Do total de 25 requerimentos de impeachment, três mencionam diretamente o caso do Banco Master.

De acordo com os dados mais atualizados do Senado Federal, 25 solicitações de impeachment contra Dias Toffoli, ministro do Supremo Tribunal Federal (STF), estão à espera de deliberação. Não consta nesse total o pedido anunciado na terça-feira (12) pelo Partido Novo, cuja formalização ainda não foi registrada no sistema da Casa.

Após virem a público informações sobre a relação entre Toffoli e Daniel Vorcaro, proprietário do Banco Master, aumentou a pressão sobre o ministro. A instituição financeira é alvo de investigação da Polícia Federal, que apura suspeita de fraude de R$ 12 bilhões em Certificados de Depósito Bancário (CDBs). Durante as diligências, o nome de Toffoli apareceu em diálogos localizados no celular de Vorcaro.

Foto: Rosinei Coutinho/STFMinistro Dias Toffoli
Ministro Dias Toffoli

Do total de 25 requerimentos de impeachment, três mencionam diretamente o caso do Banco Master. Protocolados em 26 de janeiro, 3 de fevereiro e 6 de fevereiro de 2026, os pedidos foram apresentados por cidadãos e aguardam análise do presidente do Senado Federal, Davi Alcolumbre (União Brasil-AP). Ontem (12), após reunião com os demais ministros do Supremo Tribunal Federal (STF), Dias Toffoli decidiu deixar a relatoria do processo, que passou a André Mendonça.

A possibilidade de impeachment de ministros do Supremo está prevista em lei desde 1950, mas jamais foi aplicada. O rito é semelhante ao adotado para presidentes da República, embora caiba ao presidente do Senado decidir se dará andamento à denúncia. A qualquer cidadão é permitido protocolar representação, possibilidade que chegou a ser restringida temporariamente pelo ministro Gilmar Mendes à Procuradoria-Geral da República, decisão posteriormente revista.
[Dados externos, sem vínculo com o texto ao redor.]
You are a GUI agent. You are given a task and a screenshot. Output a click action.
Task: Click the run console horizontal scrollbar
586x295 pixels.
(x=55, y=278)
Ao todo, quatro requerimentos apresentados em 2025 seguem pendentes, sendo dois deles protocolados em 12 de agosto. Em um desses casos, é mencionada a decisão proferida por Toffoli em 20 de dezembro de 2023, quando foi determinada a suspensão do pagamento de multa de R$ 10,3 bilhões aplicada à J&F, do grupo JBS, no âmbito do acordo de leniência da Operação Lava Jato. Na ocasião, o ministro apontou questionamentos sobre a voluntariedade do acordo e ordenou a interrupção dos repasses.

Entre os pedidos protocolados em 2025, há um que menciona nominalmente outros integrantes do STF: Alexandre de Moraes, Gilmar Mendes, Cármen Lúcia, Flávio Dino, Luiz Fux, Edson Fachin, André Mendonça, Nunes Marques, Luís Roberto Barroso e Cristiano Zanin, além do próprio Toffoli.

No período de 2015 a 2019, foram protocoladas 16 solicitações, todas rejeitadas ainda na etapa inicial pela presidência do Senado. Já em 2021, dois pedidos chegaram a ser encaminhados à Advocacia-Geral do Senado. Em 2019, também foi apresentado um requerimento subscrito pela então vereadora Janaina Paschoal, autora do pedido de impeachment da ex-presidente Dilma Rousseff, apresentado em 2015 e aprovado no ano seguinte.

A respeito da relação de Toffoli com o Banco Master, a Maridt Participações, empresa da qual o ministro é sócio e que é administrada por seus irmãos, manteve negócios com um fundo gerido pela Reag, vinculada ao Banco Master. Em nota, o STF declarou não haver elementos que justifiquem alegação de suspeição. Ainda assim, foi confirmado que Toffoli se afastou da relatoria do processo.